Texte extrait
Jérôme Filippini (SGMAP) "La gratuité de l'accès aux données publiques restera la règle"

Récemment nommé à la tête de l'organisme en charge de la politique Open Data et des systèmes d'information de l'Etat, Jérôme Filippini esquisse les contours de la politique du gouvernent en matière de transformation numérique.

JDN. Vous venez d'être nommé à la tête du secrétariat général pour la modernisation de l'action publique (SGMAP). En quoi consiste cette entité ?

jerome filippini
Jérôme Filippini, secrétaire général pour la Modernisation de l'Action publique. © S. de P. SGMAP

Jérôme Filippini. Le secrétariat général pour la modernisation de l'action publique est un nouvel outil, rattaché directement au premier ministre et mis à la disposition de la ministre chargée de la réforme de l'Etat, Marylise Lebranchu. Il regroupe en son sein l'ancienne direction générale de la modernisation de l'Etat, laquelle devient la direction interministérielle pour la modernisation de l'action publique (Dimap), et plusieurs services qui étaient dédiés à la transformation numérique de l'Etat. S'ajoutent également la direction interministérielle des systèmes d'information et de communication (Disic), la DSI de l'Etat que je dirigeais depuis février 2011 et la mission Etalab, chargée de favoriser la mise à disposition des données publiques en vue de leur réutilisation.

Pourquoi fondre ces services en une seule structure ?

La création du SGMAP traduit la forte volonté gouvernementale de changer les méthodes, notamment en matière de transformation numérique. Notre objectif est de passer d'un système où ces services étaient "sur le dos" des administrations, qui devaient vérifier l'application de réformes destinées à générer des économies, à un système davantage basé sur la "confiance" et sur la bonne prise en compte en amont des sujets de la transformation numérique. 

"Le service public doit devenir numérique par principe"

Etalab va-t-il être fondu dans le SGMAP ou conservera-t-il son existence propre ?

La mission Etalab  continuera d'exister en tant que telle et conservera son expertise. Il y aura auprès de moi un directeur de la mission Etalab qui sera nommé prochainement. Nous allons également garder et intensifier Dataconnexions (le programme de promotion et d'incitation de la communauté Open Data à la réutilisation des données publiques, ndlr.), même si nous avons repoussé la tenue du prochain événement Dataconnexions2, pour laisser le temps aux porteurs de projets de réutilisation de données publiques de déposer leur candidature, avant le 20 décembre. Nous allons en revanche multiplier les événements destinés à faire connaître les services d'Etalab avec des formules qui pourront être différentes de celle de Dataconnexions.

Le 20 décembre, le gouvernement présentera également une feuille de route qui doit tracer les orientations de son projet en matière de modernisation de l'action publique ? Quelles seront-elles ?

Extraits d'enregistrements
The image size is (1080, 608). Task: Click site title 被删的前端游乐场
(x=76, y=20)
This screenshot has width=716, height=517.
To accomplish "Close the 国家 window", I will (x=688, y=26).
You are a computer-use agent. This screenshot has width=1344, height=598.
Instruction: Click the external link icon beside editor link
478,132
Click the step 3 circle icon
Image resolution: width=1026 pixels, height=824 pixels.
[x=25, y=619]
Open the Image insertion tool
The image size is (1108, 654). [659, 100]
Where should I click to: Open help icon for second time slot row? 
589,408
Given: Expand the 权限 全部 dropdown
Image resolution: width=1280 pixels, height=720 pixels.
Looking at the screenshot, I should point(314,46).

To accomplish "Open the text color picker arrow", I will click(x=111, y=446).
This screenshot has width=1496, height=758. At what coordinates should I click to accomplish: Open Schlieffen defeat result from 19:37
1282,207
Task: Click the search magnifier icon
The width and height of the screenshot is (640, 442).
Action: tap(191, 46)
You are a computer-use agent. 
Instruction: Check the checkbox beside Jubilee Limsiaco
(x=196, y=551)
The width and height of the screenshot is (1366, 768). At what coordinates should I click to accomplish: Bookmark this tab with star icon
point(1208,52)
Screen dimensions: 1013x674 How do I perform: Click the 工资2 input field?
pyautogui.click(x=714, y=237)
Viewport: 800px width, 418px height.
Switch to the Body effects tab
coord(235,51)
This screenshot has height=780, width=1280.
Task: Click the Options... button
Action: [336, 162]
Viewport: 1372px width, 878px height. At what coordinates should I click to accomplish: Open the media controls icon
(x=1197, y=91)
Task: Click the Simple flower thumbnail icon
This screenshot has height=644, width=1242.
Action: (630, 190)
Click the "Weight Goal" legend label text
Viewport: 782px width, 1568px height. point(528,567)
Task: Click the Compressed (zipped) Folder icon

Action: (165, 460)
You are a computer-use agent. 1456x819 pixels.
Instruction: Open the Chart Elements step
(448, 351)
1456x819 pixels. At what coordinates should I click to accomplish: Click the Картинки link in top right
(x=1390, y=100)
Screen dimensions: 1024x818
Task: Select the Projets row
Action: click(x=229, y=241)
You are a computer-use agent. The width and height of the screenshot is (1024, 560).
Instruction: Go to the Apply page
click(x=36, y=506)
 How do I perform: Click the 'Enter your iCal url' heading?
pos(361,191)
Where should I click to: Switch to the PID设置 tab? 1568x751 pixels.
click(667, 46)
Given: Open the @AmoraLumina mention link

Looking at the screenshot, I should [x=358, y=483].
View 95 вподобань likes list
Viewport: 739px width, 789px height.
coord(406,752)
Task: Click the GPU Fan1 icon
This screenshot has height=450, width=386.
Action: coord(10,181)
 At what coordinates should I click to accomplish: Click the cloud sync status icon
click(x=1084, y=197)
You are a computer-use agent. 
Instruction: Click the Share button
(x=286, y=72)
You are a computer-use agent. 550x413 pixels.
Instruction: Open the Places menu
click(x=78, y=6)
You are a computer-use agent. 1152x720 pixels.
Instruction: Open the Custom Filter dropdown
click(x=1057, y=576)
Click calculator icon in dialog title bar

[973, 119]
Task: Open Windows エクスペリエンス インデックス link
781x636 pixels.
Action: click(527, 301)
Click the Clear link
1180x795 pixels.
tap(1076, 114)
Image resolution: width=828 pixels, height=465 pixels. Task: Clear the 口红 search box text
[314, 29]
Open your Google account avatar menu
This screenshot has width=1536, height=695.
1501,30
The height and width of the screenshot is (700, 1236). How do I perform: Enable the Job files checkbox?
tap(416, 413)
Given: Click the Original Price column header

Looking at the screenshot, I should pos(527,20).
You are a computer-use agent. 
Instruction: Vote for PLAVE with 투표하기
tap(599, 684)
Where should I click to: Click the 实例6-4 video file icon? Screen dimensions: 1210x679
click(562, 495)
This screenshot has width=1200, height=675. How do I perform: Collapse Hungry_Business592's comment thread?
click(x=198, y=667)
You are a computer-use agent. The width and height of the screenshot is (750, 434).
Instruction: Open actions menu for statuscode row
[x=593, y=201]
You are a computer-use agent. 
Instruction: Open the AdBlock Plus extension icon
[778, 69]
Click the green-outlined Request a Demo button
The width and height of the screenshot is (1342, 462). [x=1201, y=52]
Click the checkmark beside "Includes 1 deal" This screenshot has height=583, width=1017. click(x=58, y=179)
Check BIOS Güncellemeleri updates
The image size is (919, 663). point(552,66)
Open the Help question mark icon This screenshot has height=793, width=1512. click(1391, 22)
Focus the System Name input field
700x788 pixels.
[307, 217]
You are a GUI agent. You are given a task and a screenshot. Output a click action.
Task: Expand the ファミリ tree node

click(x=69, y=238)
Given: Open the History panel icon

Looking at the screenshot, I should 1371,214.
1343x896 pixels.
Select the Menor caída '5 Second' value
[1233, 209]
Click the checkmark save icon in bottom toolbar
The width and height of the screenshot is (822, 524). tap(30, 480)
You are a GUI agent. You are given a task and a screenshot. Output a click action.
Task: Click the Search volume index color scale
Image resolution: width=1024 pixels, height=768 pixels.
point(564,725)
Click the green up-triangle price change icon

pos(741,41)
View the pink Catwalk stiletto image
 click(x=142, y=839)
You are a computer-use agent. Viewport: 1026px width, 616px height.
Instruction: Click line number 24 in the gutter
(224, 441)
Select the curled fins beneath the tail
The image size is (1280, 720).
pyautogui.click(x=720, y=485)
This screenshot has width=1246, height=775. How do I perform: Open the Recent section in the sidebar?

Tâches à réaliser
1 – D'après l'entretien avec Jérôme Filippini, avant quelle date les porteurs de projets de réutilisation de données publiques doivent-ils déposer leur candidature ?
2 – Poursuivez l'entretien avec Jérôme Filippini sur la modernisation de l'action publique à partir de sa dernière phrase.

Réponses attendues
1 – Avant le 20 décembre.

2 –
Depuis une quinzaine d'années, les administrations sont entrées dans l'ère des services en ligne. Un très grand nombre de services publics sont aujourd'hui adossés à un téléservice. Le gouvernement souhaite que l'on franchisse un cap en la matière : il s'agit de passer d'une administration électronique qui était parfois trop centrée sur la simple dématérialisation des procédures à une démarche de design de services qui, dès leur conception, intègrent le numérique au coeur de la réflexion sur les interactions avec les usagers. Le service public doit aujourd'hui être numérique par principe, sans pour autant laisser de côté une partie de la population qui ne veut ou ne peut pas recourir à ce canal.

Le deuxième enjeu, c'est la stratégie d'ouverture des données. Le gouvernement souhaite dépasser le stade de la simple mise à disposition des jeux de données sur un portail. C'était la première étape d'Etalab avec le lancement de Data.gouv.fr. Nous devons désormais travailler au développement de tous les autres aspects du gouvernement ouvert, à savoir la transparence de l'action publique, la confiance en sa puissance et l'association des usagers à la conception de tels services..

Comment se traduira cette politique ?

Nous allons prioritairement travailler sur les données à plus forts enjeux - démocratiques, sociaux et économiques - et faire en sorte que la mise à disposition ne s'apparente pas à une simple cueillette des jeux de données les plus faciles à mettre à disposition. Pour servir les usagers, nous voulons nous concentrer sur ceux qui ont le plus fort potentiel de création et d'innovation.

Beaucoup d'acteurs de l'écosystème Open Data pointent la faible réutilisation des jeux de données publiés par Etalab et la nécessité de passer d'une approche d'offre à une approche de demande...

"L'Open Data sera un fil rouge de l'action gouvernementale"

Une première étape de l'Open Data a permis de faire prendre conscience de la valeur pour la société des données publiques. Mais nous nous rendons compte que malgré ces initiatives, leur réutilisation est en deçà de nos attentes. On pourrait en tirer deux conclusions : soit dire que ce n'était pas une bonne idée et qu'il faut arrêter là, soit intensifier nos efforts, comprendre encore mieux l'écosystème et être encore plus ouvert dans notre démarche. Dans ce sens, nous nous efforcerons de recueillir davantage l'avis des réutilisateurs de données. Beaucoup plus en amont. Pour cela, nous devons aussi travailler avec les administrations pour les mettre en confiance. C'est un gros travail de pédagogie ! Enfin, notre rôle est aussi technique. A partir du moment où l'on s'oriente vers la réutilisation, il faut parfois faire évoluer les systèmes d'information pour permettre un service pérenne et de qualité.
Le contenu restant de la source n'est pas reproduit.